Function Types in C++

October 7th, 2009 Leave a Comment

In C++, function calls fall into four categories.

  • global functions
  • class static functions
  • non-virtual member functions
  • virtual member functions

Global functions

The global functions are the same as the function calls in C. For example,

unsigned int uiNumPowerOf2 = RoundToMultipleOfPow2(uiValue);

The address or memory location of the function call is computed at link time. So, the overhead comes from the actual jump to a different memory location and back. This affects the code cache and CPU pipeline. However, this is the simplest and fastest type of function.

Usually, the number of function calls depends on your preference. If you prefer a super fast blazing code, you would implement code with least function calls and have them only when it’s necessary. But, if you prefer readability for easy upgrading and maintenance, you should use functions liberally.
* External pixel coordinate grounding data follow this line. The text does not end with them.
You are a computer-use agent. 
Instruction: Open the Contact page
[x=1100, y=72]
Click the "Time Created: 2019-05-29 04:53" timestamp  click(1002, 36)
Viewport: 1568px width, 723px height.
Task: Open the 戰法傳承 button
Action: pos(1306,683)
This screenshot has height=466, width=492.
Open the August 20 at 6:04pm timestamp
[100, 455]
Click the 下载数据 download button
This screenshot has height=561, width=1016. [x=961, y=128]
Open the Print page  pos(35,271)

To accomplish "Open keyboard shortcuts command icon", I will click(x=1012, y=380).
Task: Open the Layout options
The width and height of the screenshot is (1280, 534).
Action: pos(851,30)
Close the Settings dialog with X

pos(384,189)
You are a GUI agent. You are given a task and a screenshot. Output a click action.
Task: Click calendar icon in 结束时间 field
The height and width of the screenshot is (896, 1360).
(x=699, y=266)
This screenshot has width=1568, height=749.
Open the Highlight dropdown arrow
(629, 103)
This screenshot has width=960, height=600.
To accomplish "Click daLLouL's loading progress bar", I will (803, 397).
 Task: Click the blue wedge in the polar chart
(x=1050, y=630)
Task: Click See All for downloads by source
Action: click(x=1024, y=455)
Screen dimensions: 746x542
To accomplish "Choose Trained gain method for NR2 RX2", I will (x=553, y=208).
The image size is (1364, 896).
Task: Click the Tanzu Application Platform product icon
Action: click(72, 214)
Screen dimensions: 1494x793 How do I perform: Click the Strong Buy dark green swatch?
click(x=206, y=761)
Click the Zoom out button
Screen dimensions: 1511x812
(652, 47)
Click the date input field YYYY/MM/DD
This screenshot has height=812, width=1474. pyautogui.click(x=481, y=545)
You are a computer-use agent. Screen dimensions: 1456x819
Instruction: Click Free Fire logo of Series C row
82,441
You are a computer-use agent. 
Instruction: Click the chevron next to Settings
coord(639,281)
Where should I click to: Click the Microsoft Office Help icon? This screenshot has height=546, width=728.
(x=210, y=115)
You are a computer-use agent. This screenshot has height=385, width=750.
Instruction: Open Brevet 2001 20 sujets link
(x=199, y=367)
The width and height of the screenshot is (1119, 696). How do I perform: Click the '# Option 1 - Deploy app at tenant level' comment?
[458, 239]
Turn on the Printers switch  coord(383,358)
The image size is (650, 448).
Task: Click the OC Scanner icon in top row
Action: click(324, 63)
Like most of our lecturers would recommend us to

  • implement our solutions into smaller sub-functions.
  • produce more readable code by having only one objective in each function.
  • reuse our small sub-functions since many problems might require them in their solutions.

However, I would advise to merge function within critical code.

Class Static Functions

They are similar to global functions with the exception that they are limited to a particular class they belongs to. They are not associated with any objects of the class. The compiler treats the class static function calls the same way as global function calls. Class static functions are used to provide better understand of the code. Here is an example of the code.

char * peerID = Peer::GetPeerID()

Non-virtual Member Functions

These functions are associated with a particular objects. For example,

Peer peer;
const char * peerID = peer.GetPeerID();

The address to call this function is determined at link time because the type of the object it is called from is also known at compile time. So, one may ask that what is the difference between this type of function and the previous ones? Well, it would be the parameter passing. We can see that in name mangling. The compiler may interpret the code into something like this.

Peer peer;
const char * peerID = __Peer__GetPeerID(&peer);

This involved transferring the extra object parameter onto the stack in 32-bit system (or in registers into 64-bit systems).

Virtual Member Functions

Virtual member functions under single inheritance differ from those under multiple inheritance. Virtual member functions are potentially the most expensive function calls. Virtual function calls are used when polymorphism is involved. Let’s look at the example below.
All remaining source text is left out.